- WHAT TO PRODUCE: Write out the data exactly from its first line onward, ending with the line in which "Screen dimensions: 501x516" appears.

- Collected data:
· · · · ·
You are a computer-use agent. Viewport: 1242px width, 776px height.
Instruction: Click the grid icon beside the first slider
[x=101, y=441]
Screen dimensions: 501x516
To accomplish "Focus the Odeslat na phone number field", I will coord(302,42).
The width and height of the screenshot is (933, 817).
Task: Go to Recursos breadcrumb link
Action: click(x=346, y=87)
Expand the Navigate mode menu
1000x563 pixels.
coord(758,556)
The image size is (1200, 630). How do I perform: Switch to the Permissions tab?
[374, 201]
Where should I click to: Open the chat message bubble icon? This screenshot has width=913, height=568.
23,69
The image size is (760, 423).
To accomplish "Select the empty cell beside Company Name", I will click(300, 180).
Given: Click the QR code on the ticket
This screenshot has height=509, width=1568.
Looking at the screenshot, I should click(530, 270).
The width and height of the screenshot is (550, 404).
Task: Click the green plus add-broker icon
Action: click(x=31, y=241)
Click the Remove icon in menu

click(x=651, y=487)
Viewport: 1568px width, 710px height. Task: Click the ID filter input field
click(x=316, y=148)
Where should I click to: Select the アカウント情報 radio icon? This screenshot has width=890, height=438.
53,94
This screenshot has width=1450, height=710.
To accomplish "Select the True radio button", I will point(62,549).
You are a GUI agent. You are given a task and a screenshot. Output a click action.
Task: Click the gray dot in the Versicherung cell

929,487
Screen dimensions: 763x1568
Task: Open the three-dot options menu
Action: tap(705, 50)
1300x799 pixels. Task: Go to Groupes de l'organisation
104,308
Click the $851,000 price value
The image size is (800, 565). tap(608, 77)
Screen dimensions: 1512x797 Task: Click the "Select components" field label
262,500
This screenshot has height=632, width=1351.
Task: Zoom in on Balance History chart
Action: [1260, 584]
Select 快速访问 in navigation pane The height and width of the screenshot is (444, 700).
· · · · ·
- RESPONSE AREA:
You are a computer-use agent. Viewport: 1242px width, 776px height.
Instruction: Click the grid icon beside the first slider
[x=101, y=441]
Screen dimensions: 501x516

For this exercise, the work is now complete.